Volunteers were patient in their approach, leading with nothing but positive conversations. It was stressed that the visit was not to insinuate that a student had done anything wrong.


“My biggest take away is that when we send emails or call-outs to parents, we can’t just assume that everyone understands what is being instructed,” said Hoffman. “We have to reach out to these students and families as much as possible and do follow ups to ensure they’ve received our emails or understand what is being communicated.”


Hoffman added that in some cases they learned that students weren’t signed in because their devices were malfunctioning. With some adjustments, the team had them back up and running.


“We are continuously working on ways to connect, engage, and offer resources; inlcuding food, housing, healthcare, and clothing,” said Joyner. “If we can remove barriers to basic needs, it can tremendously improve the lives of these scholars.”

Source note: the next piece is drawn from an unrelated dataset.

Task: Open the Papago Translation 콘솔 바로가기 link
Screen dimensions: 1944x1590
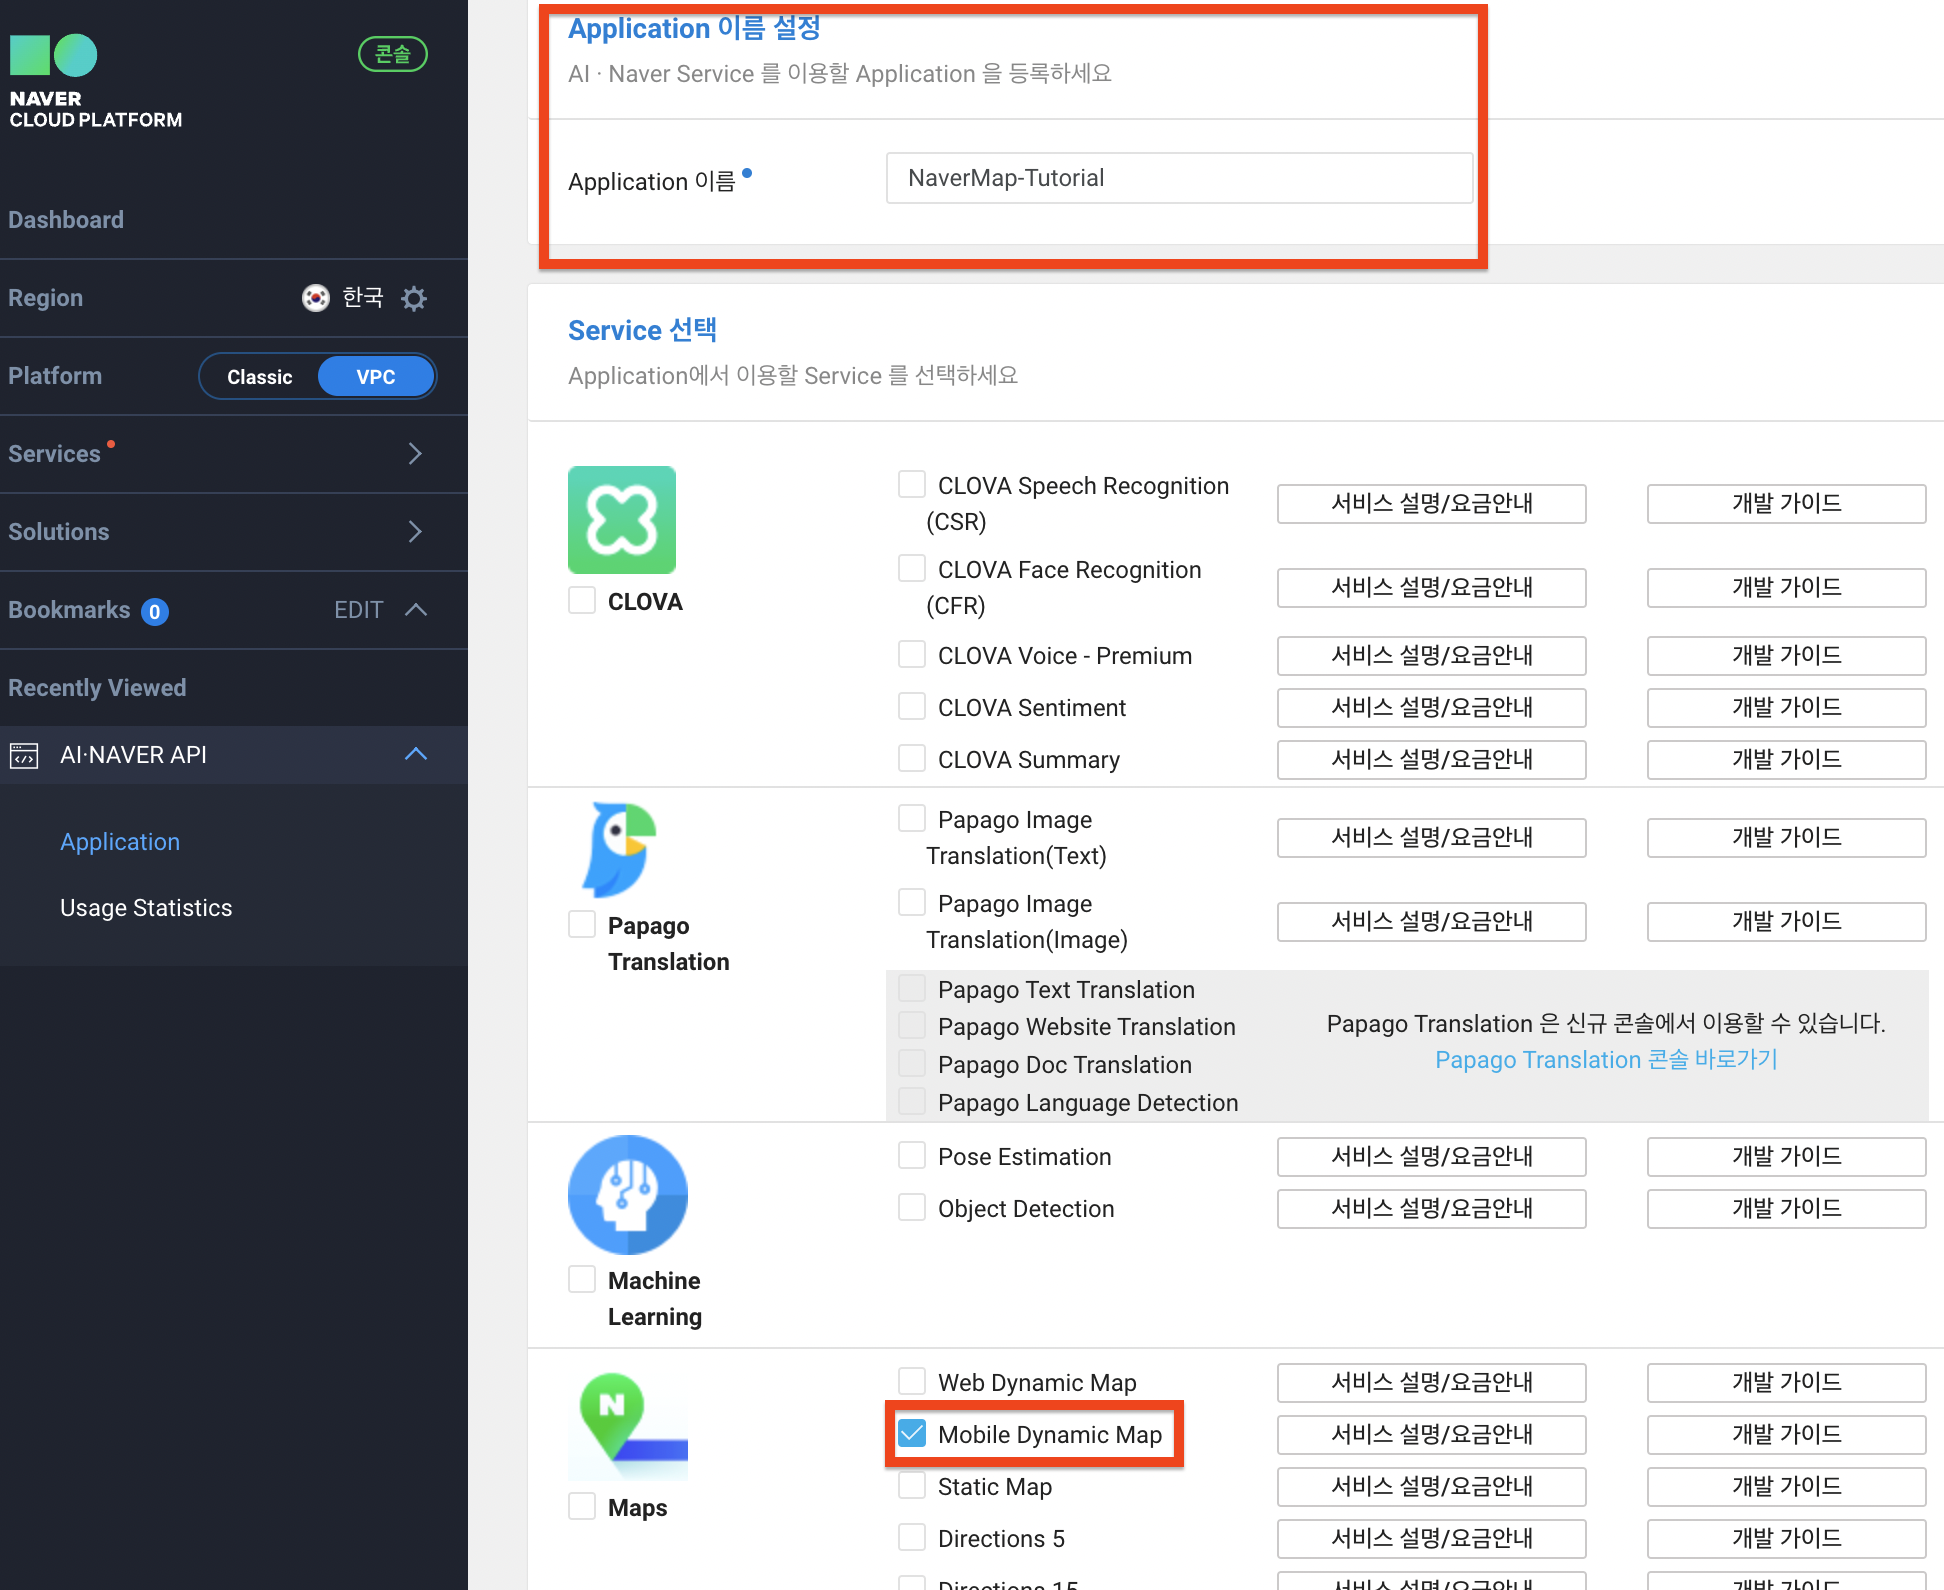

White, Muhammad, and Joyner all agree that going to these homes allowed them to see the bigger needs of these families.


Muhammad said White has plans to work with teachers to be more flexible in cases where it is necessary and more understanding about attendance.


“Principal White talked to these students on their level,” said Muhammad. “He was very engaging and I got to see first-hand the impact his visit had on these students.”


The cup that White handed out to each student had the words, ‘We believe in you” printed on it. According to Muhammad, White had each student read the phrase aloud and then kept reemphasizing the notion throughout the entire conversation.


White is just as much an inspiration to his staff as he is his students. He said when he put out a call for volunteers, he received responses from several dozen team members.


“Those that turned out were all spirited and enthusiastic about participating,” Muhammad explained. “I have much respect for his staff and I am positive he will continue to get great support from his staff.”

 Volunteers take a selfie

For Hoffman, it is extremely important to get involved with the students outside of the classroom.


“It is hard to teach students you don’t know,” said Hoffman. “Last year I started a baseball program, and we had no funding. We were driving kids around and taking them home or out to dinner. We got to know their parents. Two of those kids are in my class this year and they are my highest performing scholars. There is a bond that is built when you get involved in their lives.”